The request> Please count the lines in the material below that contain the word "link" and give only that number.
**** Records supplied
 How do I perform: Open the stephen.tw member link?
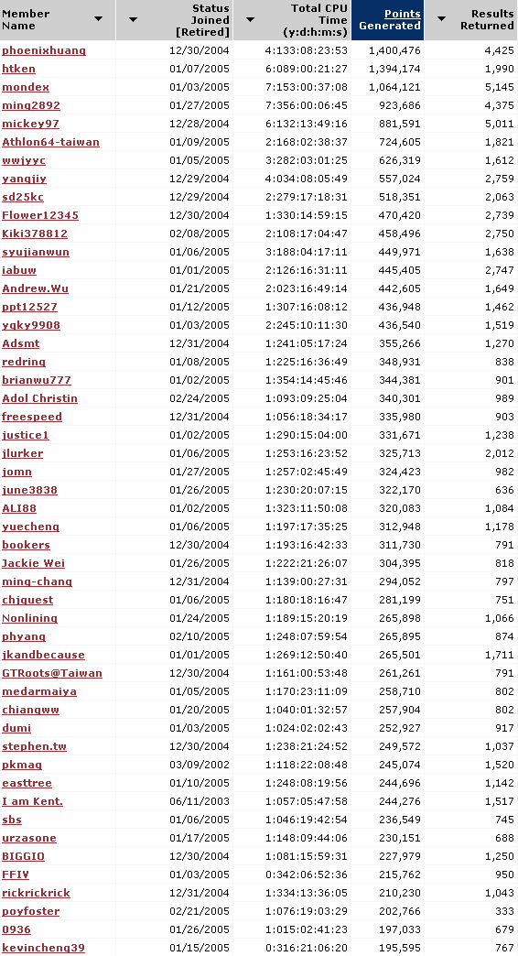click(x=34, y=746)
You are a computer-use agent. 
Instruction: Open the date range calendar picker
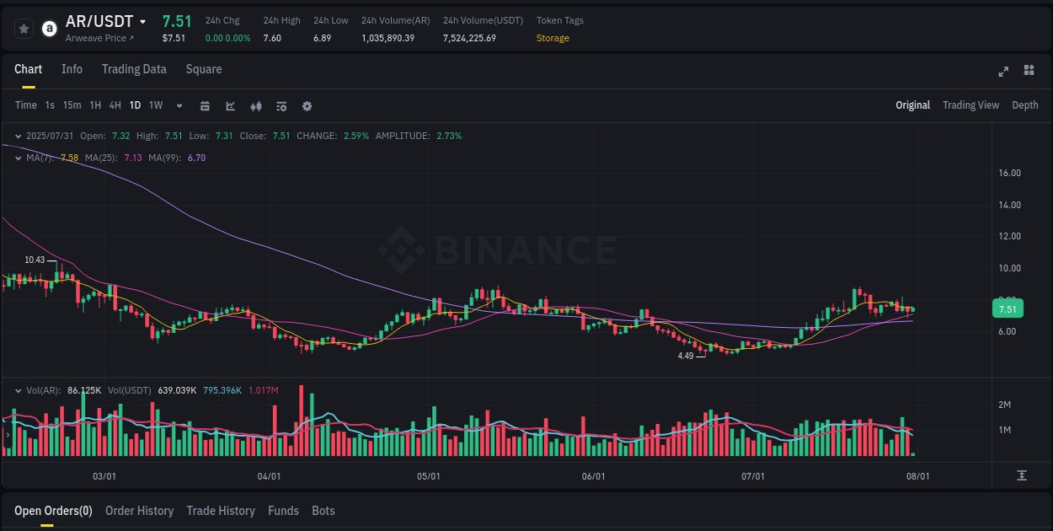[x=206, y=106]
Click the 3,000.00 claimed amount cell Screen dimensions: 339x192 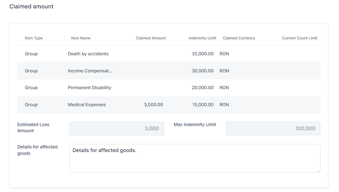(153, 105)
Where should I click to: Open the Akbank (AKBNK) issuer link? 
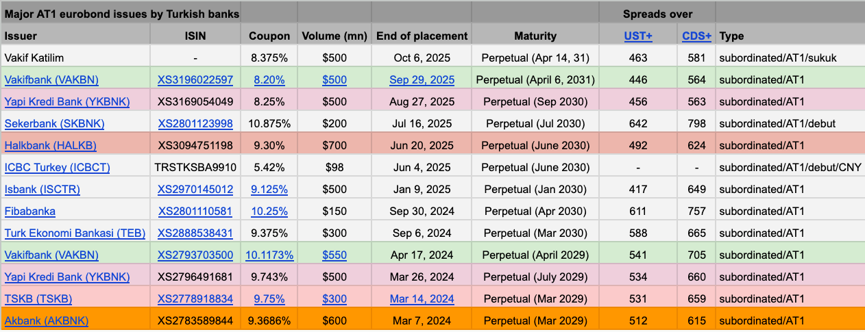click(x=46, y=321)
********
Result of this task> 2